Music fans from across south Essex were today in mourning following the death of Ian Dury - one of Britain's best loved cultural icons.

Dury, 57, who claimed to have caught polio after swimming in a pool along Southend seafront when he was seven, was hailed a renaissance geezer with his clever Cockney lyrics.

He had been suffering from cancer of the liver and died yesterday morning at his north London home.

Born in Upminster in 1942, he is best remembered for his work with the Blockheads and had hits with Hit Me With Your Rhythm Stick and Reasons To Be Cheerful.

He even adopted the area with lines in songs such as "Billericay Dickie" and "a bit of posh from Burnham-on-Crouch".

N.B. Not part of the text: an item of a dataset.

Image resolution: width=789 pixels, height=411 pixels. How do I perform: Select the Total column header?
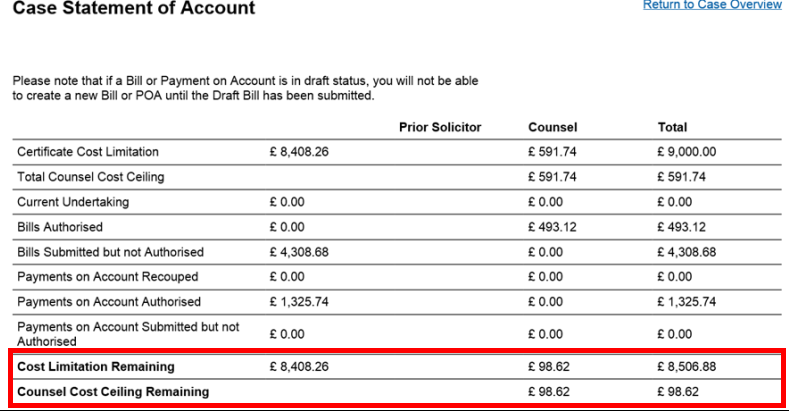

However it soon emerged Ian was not quite the Cockney he claimed to be when his mother turned out to be a well-spoken graduate and his accent was partly a reaction to his despised High Wycombe grammar school.

He appeared with the Blockheads at the Blue Boar pub in Southend in the late 70s and also performed at the Cliffs Pavilion.

Blockheads' members included former Dr Feelgood guitarist Wilko Johnson, from Canvey.

Ian was also a star of many television programmes and films and recently made a TV commercial for the Sunday Times in Southend.

He contracted polio when he was a child and the illness damaged one arm and leg so badly that he needed calipers. The disease did not dampen his spirits and Dury called himself "Britain's best-known raspberry ripple" and flew the flag for the acceptance of disability.

Shortly before his death he had flew out to Sri Lanka with pop star Robbie Williams to highlight the need to vaccinate children against polio. He hid the fact he had cancer for three years but went public when it spread to his liver and became inoperable.

Ian said: "You don't have cancer, it has you. But it's better than being hit by a bus tomorrow, you have time to sort yourself out."

He leaves four children, and a wife.